Description of the task
Search the records for the string "dimensions", and show each line where it appears.

Data for review
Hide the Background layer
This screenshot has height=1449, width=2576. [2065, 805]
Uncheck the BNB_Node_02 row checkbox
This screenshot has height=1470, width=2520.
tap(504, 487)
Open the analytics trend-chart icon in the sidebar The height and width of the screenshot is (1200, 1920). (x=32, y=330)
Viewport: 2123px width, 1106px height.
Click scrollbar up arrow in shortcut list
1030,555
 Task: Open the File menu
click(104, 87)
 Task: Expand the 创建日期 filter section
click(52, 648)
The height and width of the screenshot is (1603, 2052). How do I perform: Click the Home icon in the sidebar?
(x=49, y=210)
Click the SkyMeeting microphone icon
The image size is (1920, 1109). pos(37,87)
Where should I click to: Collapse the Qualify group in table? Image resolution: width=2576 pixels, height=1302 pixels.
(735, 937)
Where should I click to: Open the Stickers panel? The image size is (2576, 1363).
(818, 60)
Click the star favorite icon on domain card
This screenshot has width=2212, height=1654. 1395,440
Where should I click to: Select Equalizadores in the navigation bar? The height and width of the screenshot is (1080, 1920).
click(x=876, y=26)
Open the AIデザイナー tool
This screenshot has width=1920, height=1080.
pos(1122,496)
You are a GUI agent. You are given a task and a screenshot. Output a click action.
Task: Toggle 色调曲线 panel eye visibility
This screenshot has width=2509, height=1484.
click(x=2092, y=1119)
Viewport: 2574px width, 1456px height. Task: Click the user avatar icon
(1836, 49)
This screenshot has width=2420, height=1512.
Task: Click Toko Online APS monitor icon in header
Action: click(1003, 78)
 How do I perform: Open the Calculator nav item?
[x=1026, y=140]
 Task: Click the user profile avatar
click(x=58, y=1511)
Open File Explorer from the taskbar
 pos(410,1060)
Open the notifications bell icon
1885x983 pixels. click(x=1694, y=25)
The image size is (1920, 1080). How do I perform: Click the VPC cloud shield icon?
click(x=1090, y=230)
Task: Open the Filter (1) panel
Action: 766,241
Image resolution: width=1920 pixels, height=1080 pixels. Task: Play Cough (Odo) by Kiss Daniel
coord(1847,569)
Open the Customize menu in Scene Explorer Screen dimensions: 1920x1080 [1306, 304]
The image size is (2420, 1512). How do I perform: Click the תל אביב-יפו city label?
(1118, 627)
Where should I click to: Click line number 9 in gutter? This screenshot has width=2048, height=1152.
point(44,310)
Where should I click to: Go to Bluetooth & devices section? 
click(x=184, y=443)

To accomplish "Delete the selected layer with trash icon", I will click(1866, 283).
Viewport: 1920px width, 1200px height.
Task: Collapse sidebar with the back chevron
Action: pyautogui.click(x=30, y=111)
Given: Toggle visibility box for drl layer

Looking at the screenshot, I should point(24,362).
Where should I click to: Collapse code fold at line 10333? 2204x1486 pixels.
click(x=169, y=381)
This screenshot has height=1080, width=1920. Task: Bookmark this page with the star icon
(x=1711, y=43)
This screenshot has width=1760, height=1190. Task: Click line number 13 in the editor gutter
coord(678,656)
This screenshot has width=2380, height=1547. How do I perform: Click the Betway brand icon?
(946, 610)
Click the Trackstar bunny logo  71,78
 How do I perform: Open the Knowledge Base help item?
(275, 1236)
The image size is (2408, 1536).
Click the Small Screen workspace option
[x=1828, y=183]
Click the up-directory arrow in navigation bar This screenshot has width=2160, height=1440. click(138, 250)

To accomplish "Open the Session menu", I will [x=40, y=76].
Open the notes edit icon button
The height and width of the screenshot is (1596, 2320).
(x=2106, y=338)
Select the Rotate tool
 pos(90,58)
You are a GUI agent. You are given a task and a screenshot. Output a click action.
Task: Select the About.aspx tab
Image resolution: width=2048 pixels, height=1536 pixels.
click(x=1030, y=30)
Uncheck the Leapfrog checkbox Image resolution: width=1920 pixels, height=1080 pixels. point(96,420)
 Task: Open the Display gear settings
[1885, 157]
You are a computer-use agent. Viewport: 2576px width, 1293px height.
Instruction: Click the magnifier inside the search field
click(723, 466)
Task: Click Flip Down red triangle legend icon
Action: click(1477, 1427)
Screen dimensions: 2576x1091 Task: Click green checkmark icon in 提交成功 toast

Expected answer
Open the Customize menu in Scene Explorer Screen dimensions: 1920x1080 [1306, 304]
Screen dimensions: 2576x1091 Task: Click green checkmark icon in 提交成功 toast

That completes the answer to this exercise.